Task goal: Copy out all the lines in the records that include the word "under".

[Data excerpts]
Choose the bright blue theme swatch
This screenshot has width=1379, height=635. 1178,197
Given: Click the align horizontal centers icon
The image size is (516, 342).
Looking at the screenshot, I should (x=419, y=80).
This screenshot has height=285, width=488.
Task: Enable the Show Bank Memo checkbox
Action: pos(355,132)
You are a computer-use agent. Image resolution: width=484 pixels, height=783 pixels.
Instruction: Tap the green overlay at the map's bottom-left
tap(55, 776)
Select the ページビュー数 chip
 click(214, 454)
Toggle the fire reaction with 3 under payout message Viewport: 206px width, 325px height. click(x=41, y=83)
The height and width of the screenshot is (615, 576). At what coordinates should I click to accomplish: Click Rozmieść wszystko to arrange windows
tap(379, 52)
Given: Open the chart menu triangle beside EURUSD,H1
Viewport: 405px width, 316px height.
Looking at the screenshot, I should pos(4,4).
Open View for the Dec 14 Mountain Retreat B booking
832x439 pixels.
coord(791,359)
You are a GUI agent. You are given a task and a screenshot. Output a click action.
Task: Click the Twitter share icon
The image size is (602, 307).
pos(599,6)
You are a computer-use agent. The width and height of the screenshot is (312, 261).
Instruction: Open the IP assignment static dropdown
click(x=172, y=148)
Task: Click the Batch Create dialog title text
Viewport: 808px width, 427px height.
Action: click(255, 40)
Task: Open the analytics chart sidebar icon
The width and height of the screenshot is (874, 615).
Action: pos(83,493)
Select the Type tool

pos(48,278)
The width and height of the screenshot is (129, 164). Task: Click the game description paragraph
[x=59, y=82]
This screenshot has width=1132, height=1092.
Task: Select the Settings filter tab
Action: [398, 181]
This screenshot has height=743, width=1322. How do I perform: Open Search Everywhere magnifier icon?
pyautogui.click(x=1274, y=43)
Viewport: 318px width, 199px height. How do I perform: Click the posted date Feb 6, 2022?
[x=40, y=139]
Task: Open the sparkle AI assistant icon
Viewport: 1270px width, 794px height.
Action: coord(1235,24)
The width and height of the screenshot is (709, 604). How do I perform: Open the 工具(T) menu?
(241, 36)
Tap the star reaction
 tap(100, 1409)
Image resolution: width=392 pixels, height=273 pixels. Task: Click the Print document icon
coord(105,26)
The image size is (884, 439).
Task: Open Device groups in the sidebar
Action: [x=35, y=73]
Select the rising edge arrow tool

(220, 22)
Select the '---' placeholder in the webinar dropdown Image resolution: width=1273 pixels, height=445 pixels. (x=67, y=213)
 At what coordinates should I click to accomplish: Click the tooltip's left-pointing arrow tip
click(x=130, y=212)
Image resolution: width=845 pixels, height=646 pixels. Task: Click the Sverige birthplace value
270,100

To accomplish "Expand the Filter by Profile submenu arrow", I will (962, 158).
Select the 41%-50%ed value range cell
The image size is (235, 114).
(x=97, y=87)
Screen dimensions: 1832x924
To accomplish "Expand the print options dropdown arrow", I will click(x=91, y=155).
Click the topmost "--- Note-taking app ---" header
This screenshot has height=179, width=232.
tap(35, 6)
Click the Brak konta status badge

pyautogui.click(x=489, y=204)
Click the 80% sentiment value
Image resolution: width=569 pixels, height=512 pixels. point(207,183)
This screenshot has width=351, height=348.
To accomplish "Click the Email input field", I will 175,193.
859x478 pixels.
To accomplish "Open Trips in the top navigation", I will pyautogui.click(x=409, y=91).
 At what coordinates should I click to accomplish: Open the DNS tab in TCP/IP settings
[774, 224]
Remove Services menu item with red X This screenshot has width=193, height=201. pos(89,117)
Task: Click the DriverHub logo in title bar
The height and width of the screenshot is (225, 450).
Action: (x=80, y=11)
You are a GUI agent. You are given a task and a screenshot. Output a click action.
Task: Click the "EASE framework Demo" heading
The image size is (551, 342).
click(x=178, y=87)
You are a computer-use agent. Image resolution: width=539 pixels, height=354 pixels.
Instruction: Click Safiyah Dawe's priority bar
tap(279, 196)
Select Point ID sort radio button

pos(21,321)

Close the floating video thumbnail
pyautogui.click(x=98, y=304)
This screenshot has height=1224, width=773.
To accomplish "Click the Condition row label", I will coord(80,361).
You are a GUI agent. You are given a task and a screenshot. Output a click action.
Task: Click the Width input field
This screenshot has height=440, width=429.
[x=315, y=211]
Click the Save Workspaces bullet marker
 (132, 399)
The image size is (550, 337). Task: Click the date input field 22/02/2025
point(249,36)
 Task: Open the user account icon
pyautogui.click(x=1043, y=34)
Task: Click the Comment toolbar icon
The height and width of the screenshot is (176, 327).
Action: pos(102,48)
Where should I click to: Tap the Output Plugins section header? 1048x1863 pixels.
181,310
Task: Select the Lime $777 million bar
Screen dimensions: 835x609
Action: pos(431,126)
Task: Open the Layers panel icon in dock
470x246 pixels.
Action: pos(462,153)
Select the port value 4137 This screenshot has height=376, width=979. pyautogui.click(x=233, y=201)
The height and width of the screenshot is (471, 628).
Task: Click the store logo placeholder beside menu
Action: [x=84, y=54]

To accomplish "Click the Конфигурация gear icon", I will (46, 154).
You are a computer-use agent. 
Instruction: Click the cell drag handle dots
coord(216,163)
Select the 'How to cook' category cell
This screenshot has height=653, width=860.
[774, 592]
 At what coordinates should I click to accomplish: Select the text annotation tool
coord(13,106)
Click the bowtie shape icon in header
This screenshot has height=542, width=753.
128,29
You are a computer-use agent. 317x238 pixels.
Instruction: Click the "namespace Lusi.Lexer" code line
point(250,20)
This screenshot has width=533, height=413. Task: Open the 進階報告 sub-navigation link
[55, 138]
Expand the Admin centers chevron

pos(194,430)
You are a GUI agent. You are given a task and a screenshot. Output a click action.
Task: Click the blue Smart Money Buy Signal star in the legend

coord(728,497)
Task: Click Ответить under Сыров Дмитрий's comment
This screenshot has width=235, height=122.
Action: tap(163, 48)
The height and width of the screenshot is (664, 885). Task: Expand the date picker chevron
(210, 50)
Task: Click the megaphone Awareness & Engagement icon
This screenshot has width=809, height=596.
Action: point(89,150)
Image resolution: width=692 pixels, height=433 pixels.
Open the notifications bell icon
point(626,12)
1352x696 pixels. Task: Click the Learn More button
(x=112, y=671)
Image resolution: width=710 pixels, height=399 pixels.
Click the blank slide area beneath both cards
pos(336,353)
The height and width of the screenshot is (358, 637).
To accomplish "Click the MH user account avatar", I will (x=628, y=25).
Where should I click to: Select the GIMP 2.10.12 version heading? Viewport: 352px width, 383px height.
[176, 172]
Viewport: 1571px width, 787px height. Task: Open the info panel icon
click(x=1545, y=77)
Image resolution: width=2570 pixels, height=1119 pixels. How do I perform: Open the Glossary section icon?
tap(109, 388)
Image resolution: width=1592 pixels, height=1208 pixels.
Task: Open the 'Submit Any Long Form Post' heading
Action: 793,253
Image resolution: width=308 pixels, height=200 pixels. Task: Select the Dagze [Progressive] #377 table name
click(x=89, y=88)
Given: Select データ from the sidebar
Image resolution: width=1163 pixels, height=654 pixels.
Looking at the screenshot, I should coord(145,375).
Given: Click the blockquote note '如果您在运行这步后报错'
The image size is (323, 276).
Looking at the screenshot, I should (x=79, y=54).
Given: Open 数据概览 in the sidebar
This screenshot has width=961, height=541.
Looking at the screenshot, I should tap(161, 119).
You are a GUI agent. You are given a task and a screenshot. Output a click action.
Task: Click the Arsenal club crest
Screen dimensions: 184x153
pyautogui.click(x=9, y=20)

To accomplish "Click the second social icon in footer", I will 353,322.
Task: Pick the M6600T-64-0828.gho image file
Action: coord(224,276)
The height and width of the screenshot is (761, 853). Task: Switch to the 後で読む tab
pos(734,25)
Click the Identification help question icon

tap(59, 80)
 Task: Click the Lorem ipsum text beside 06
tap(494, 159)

Written answer:
Toggle the fire reaction with 3 under payout message Viewport: 206px width, 325px height. click(x=41, y=83)
Task: Click Ответить under Сыров Дмитрий's comment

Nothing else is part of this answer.